=== What the task requires ===
Reproduce every record below word for word, omitting the pictures.

=== Data on locating visible targets ===
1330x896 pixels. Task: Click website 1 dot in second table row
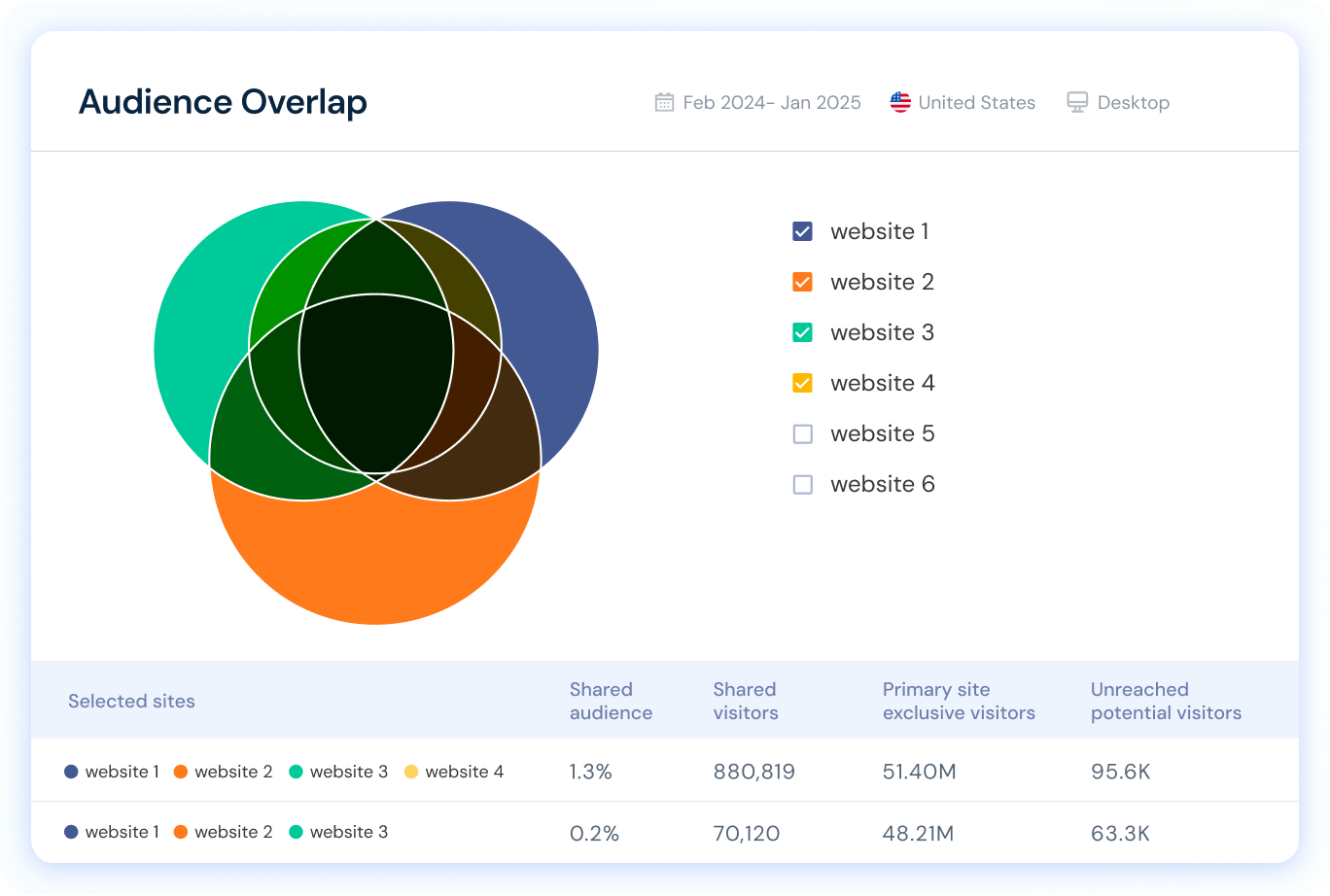(x=70, y=832)
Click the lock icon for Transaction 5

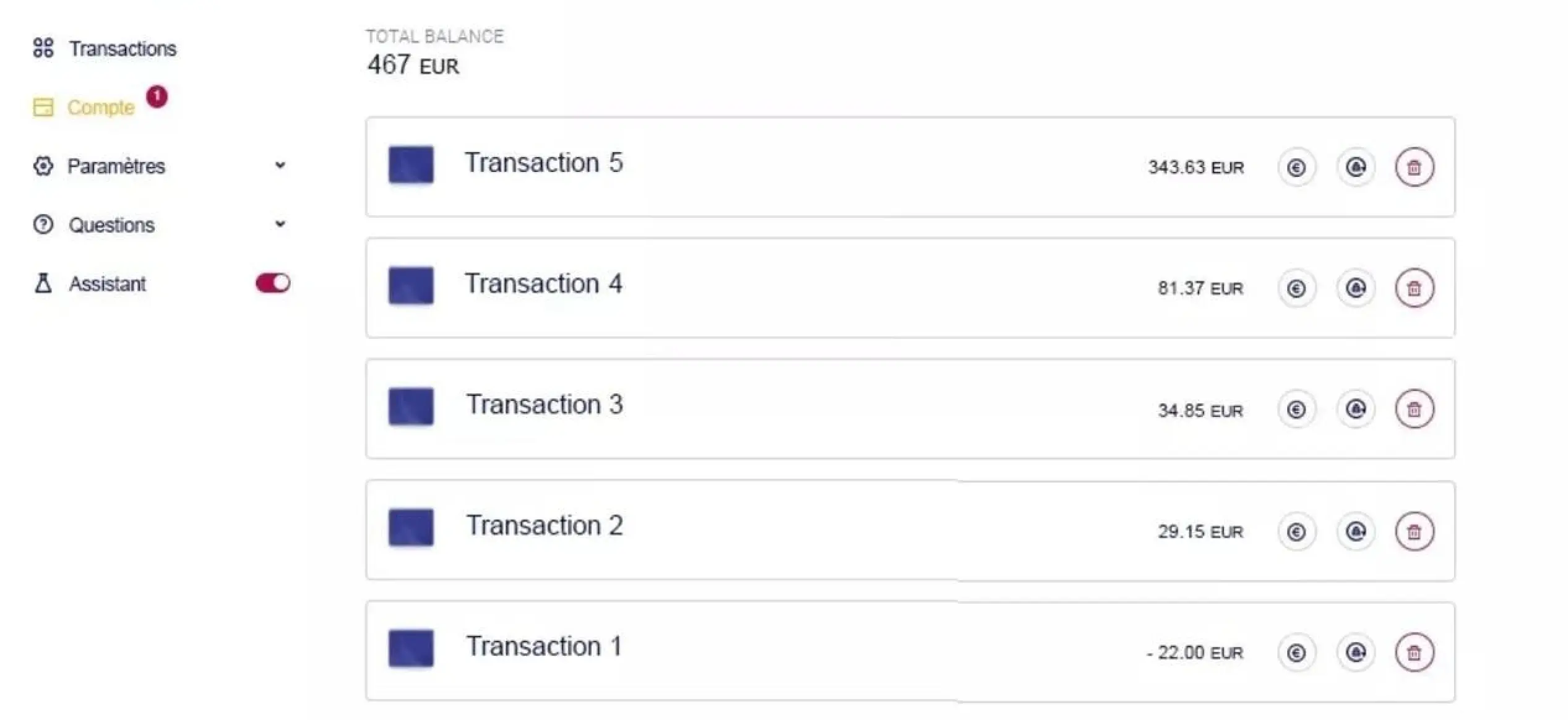[x=1355, y=167]
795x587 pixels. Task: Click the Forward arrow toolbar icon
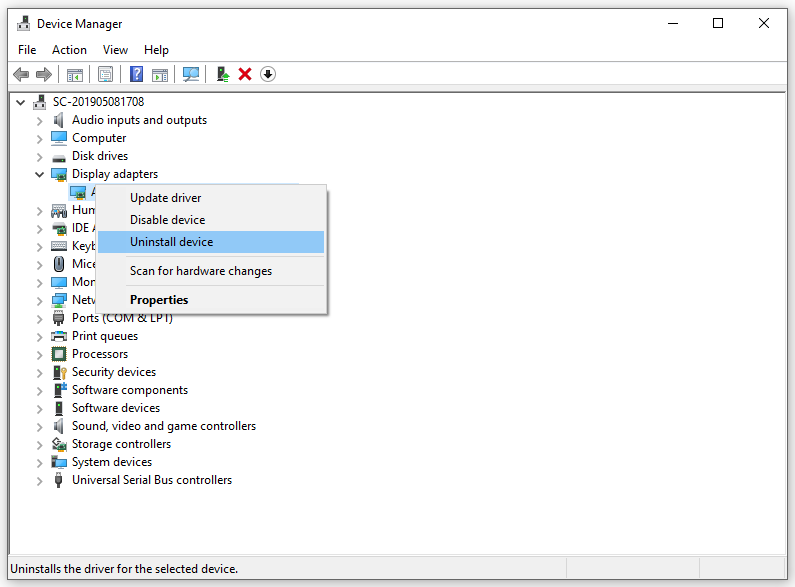coord(43,75)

=== Reply ===
1330x896 pixels. Task: Click website 1 dot in second table row
(x=70, y=832)
Click the lock icon for Transaction 5

[x=1355, y=167]
795x587 pixels. Task: Click the Forward arrow toolbar icon
coord(43,75)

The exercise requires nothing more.